*** EXTRACT Section Begins ***

Adequacy of Opioid Analgesic Consumption at Country, Global and Regional Levels in 2010, Its Relationship With Development Level, and Changes Compared With 2006
Béatrice Duthey and Willem Scholten

To access the articles, you must subscribe to JPSM or be a member of the American Academy of Hospice and Palliative Medicine (AAHPM). For further information on the Academy, call 847.375.4712 or visit

Submitted by: David J. Casarett, MD, MA, Senior Associate Editor, JPSM

Advance Planning: More Than Care Decisions

There is much talk in health care, especially in the fields of palliative and end-of-life care about “Advance Care Planning”. And rightly so. For those with advanced illness, this process is critical to patients receiving the treatment they want and only the treatment they want. The process done well clearly improves patient’s perceived quality of life, reduces the burden of suffering, raises patient satisfaction, and also seems to reduce overall health care costs.

For a medical treatment team, whether palliative care or other, the process often needs to be focused on decisions about health care choices. Those are our immediate concern and often those concerns truly need to be addressed in the very short term such as making decisions about resuscitation with an elderly patient suffering from heart failure and pneumonia.

However, there is also a class of “patients” emerging who, while they have a diagnosis of HIV/AIDS or “terminal” cancer are not necessarily near death and, because of maintenance therapies that can often have very controllable side effects, look and feel fairly healthy. They can therefore do lots of “normal” things and lead a “normal” life. The other day I saw Magic Johnson on TV announcing he has purchased yet another sports team in LA. These people may not be so different from someone like me. I’m healthy for my age but will soon be at the age where I will be forced to begin accepting Social Security payments whether I like it or not. I clearly have a lot less of my life ahead of me than I have behind me.

*** EXTRACT Section Ends ***

▸ THE PROBLEM
Please list every effect that the advance planning text attributes to the advance care planning process when it is done well. The records can be ignored.

*** GIVEN DATA Section Begins ***

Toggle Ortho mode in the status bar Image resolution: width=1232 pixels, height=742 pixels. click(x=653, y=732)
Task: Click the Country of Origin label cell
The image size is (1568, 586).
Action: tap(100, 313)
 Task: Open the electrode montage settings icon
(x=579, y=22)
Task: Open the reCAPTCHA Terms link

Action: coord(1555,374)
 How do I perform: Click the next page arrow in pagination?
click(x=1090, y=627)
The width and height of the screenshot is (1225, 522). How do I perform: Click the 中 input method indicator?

*** GIVEN DATA Section Ends ***

▸ EXERCISE RESULT
- It improves patients' perceived quality of life.
- It reduces the burden of suffering.
- It raises patient satisfaction.
- It seems to reduce overall health care costs.